Den Gegnern einer Erhöhung sind die „Reformen“ von ARD und ZDF nicht ausreichend genug. Im Jahr 2023 erhielt der ÖRR aus dem Rundfunkbeitrag 9 Milliarden Euro, insgesamt sind es jährlich 10,8 Mrd € (inkl. Deutsche Welle und deut. Arte-Anteil). Die Gegenseite ist der Meinung, Reformen würden erst mit der Zeit für Einsparungen sorgen. Deshalb müsse man den Sendeanstalten eine Erhöhung, auch mit Blick auf die Inflation, zugestehen. Damit die ör Reformen wirksam werden können, müssen alle 16 Landtage zustimmen. Lehnt auch nur ein Landesparlament das Reform-Papier ab, können die Änderungen in den Staatsverträgen zum Rundfunk nicht in Kraft treten. Die Reform könnte ohnehin erst von Sommer 2025 an umge-setzt werden.
Die ersten ÖRR-Reaktionen zeigen keine Begeisterung für die MPK-Pläne. Die ZDF-Stellungnahme durch Intendant Norbert Himmler fällt eher negativ aus: "Eines ist jetzt schon klar, uns stehen weniger Ausspielwege zur Verfügung für die Zukunft. Und die Möglichkeiten, junge Menschen insbesondere mit Online-Informationen zu versorgen, werden eingeschränkt. Und, für uns besonders problematisch, die zukünftige Finanzierung ist noch überhaupt nicht geklärt. Das sind drei schwierige Botschaften in einer Zeit, in der ich fest davon überzeugt bin, dass wir einen starken ÖRR brauchen."

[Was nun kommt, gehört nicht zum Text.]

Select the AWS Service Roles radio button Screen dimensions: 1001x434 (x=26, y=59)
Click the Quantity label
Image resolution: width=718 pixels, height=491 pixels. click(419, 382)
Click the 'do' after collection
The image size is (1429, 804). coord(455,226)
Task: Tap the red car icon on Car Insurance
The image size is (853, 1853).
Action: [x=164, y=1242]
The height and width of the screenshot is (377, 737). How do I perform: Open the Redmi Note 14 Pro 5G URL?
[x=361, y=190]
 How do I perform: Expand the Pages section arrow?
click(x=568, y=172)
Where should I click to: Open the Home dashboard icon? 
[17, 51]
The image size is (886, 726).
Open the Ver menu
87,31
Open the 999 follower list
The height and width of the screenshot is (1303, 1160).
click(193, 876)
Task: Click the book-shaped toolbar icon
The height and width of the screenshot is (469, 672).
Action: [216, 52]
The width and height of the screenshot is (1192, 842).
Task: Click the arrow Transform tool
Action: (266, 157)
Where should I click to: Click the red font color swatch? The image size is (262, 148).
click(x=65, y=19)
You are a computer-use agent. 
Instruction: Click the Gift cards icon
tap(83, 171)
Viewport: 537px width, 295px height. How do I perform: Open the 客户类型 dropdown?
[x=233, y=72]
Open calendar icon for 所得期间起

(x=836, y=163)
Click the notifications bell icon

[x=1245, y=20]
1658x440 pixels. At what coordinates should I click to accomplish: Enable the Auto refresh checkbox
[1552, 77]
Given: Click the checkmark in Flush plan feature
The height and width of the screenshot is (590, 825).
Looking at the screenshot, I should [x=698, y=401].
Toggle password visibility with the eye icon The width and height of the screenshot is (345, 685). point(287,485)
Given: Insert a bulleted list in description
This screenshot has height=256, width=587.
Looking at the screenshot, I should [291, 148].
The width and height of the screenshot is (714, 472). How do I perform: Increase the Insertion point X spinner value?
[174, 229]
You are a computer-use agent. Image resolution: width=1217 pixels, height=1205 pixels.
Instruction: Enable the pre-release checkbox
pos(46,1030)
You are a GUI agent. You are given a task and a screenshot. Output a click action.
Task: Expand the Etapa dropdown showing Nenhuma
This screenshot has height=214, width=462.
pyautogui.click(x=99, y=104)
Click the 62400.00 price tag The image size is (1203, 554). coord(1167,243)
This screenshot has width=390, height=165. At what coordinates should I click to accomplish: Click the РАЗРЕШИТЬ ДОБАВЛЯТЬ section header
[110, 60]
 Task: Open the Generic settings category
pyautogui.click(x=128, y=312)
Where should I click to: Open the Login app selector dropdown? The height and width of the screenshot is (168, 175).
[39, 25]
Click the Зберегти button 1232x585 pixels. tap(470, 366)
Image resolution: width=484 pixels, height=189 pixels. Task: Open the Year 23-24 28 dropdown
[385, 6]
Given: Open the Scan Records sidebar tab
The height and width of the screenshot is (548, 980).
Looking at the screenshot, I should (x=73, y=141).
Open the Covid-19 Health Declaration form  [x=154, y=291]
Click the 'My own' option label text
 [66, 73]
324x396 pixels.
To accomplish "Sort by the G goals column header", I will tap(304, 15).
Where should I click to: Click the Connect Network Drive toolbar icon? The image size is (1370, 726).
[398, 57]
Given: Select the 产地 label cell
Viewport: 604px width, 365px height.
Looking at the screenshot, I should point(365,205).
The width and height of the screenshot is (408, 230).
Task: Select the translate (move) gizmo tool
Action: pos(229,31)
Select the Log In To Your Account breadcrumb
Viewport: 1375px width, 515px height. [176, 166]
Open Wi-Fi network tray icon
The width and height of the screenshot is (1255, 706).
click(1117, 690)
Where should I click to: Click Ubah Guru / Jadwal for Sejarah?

Der ARD-Vorsitzende Kai Gniffke äußerte sich dagegen diplomatischer: "Die ARD hat das gleiche Ziel wie die Länder: den ÖRR effizient, modern und vor allem zukunftsfest aufzustellen. Teile des Reformstaatsvertrags gehen in die richtige Richtung, doch manche Regelung stellt uns vor Herausforderungen. Aber wir packen das an." Auch er kritisiert vor allem die unklare Finanzierungssituation. Kai Gniffke: "Es wäre hilfreich gewesen, wenn die Länder auch in der ungeklärten Frage der Anpassung des Rundfunkbeitrags zum ersten Januar 2025 eine Entscheidung getroffen hätten. Die unabhängige Kommission zur Ermittlung des Finanzbedarfs (KEF) hat mehrfach betont: wenn die Beitragsempfehlung der KEF nicht umgesetzt wird, besteht die Gefahr, dass der ÖRR in Deutschland nicht mehr ausreichend finanziert ist, um seinen gesetzlichen Auftrag zu erfüllen. Jetzt besteht leider die Unsicherheit weiter. Wir werden prüfen, was das für die ARD bedeutet, inhaltlich und juristisch. Klar ist aber auch: wir gehen auf jeden Fall unseren schon eingeschlagenen Weg der Erneuerung und der Reformen konsequent weiter." Damit wird ein Gang nach Karlsruhe zum Bundesverfassungsgericht doch sehr wahrscheinlich. Der ÖRR hatte ja schon einmal damit Erfolg.
Insgesamt ist festzuhalten, dass die ör Reformen von der Politik viel zu gering ausfallen, um den ÖRR zukunftssicher zu gestalten. Insbesondere, um die zu hohen Kosten zu reduzieren. So müsste eigentl. die Gesamtzahl der ör Programme reduziert und die Gehälter-Tarifstruktur an den öffentlichen Dienst (TvöD) angeglichen werden. Die Angebote (Sendungen) müssten besser zwischen den (alten) Programmen und den (neuen) Online-Plattformen ausgeglichen werden. Zu viele Angebote alter Schule werden noch in den ARD/ZDF-Hauptprogrammen ausgestrahlt. Die Politik sagt auch nichts zu den hohen Ausgaben von Pensionen, Ruhestandsgehältern und der Verwaltung. Warum wird zB kein Auftrag zur Schaffung einer gemeinsamen ARD-Verwaltung erteilt? Alleine in diesen Bereichen könnten X Milliarden Euro eingespart werden. Warum trauen sich die Politiker nicht zu einem großen Sprung in die Zukunft?